● Records for this exercise:
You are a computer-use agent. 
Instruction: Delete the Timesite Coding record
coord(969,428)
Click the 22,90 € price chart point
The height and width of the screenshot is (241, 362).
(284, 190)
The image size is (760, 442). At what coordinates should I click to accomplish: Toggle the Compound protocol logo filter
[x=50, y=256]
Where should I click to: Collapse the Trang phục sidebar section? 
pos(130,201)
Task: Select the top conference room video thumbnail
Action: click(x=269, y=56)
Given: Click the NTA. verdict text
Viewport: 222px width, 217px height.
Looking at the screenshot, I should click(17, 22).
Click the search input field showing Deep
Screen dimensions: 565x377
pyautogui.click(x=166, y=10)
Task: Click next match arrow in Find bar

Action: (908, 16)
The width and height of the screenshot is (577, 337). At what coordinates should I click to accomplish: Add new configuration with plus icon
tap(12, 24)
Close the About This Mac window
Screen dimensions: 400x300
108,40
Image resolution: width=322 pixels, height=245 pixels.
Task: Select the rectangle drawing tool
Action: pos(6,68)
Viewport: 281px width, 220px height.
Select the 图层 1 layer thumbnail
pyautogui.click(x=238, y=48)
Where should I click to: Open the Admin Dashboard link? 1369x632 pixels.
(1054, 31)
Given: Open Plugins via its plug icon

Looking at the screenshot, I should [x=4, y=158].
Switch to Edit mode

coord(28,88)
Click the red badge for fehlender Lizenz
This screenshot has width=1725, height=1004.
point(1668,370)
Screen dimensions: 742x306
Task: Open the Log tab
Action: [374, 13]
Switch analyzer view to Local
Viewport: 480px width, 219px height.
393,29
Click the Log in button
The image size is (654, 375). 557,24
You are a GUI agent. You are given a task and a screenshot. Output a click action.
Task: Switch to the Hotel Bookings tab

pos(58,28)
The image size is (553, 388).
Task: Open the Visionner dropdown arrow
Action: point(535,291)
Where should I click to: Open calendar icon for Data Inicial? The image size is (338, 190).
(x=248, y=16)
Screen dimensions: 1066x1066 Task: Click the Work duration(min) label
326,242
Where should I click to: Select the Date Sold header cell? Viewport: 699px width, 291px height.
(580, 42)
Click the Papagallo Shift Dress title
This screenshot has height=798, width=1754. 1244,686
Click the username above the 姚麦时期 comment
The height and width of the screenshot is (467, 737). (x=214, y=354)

● Exercise brief: Having found the line that contains "Task: Click next match arrow in Find bar", set down that line and all the rest through the end of the records, exactly.

● Response below:
Task: Click next match arrow in Find bar

Action: (908, 16)
The width and height of the screenshot is (577, 337). At what coordinates should I click to accomplish: Add new configuration with plus icon
tap(12, 24)
Close the About This Mac window
Screen dimensions: 400x300
108,40
Image resolution: width=322 pixels, height=245 pixels.
Task: Select the rectangle drawing tool
Action: pos(6,68)
Viewport: 281px width, 220px height.
Select the 图层 1 layer thumbnail
pyautogui.click(x=238, y=48)
Where should I click to: Open the Admin Dashboard link? 1369x632 pixels.
(1054, 31)
Given: Open Plugins via its plug icon

Looking at the screenshot, I should [x=4, y=158].
Switch to Edit mode

coord(28,88)
Click the red badge for fehlender Lizenz
This screenshot has width=1725, height=1004.
point(1668,370)
Screen dimensions: 742x306
Task: Open the Log tab
Action: [374, 13]
Switch analyzer view to Local
Viewport: 480px width, 219px height.
393,29
Click the Log in button
The image size is (654, 375). 557,24
You are a GUI agent. You are given a task and a screenshot. Output a click action.
Task: Switch to the Hotel Bookings tab

pos(58,28)
The image size is (553, 388).
Task: Open the Visionner dropdown arrow
Action: point(535,291)
Where should I click to: Open calendar icon for Data Inicial? The image size is (338, 190).
(x=248, y=16)
Screen dimensions: 1066x1066 Task: Click the Work duration(min) label
326,242
Where should I click to: Select the Date Sold header cell? Viewport: 699px width, 291px height.
(580, 42)
Click the Papagallo Shift Dress title
This screenshot has height=798, width=1754. 1244,686
Click the username above the 姚麦时期 comment
The height and width of the screenshot is (467, 737). (x=214, y=354)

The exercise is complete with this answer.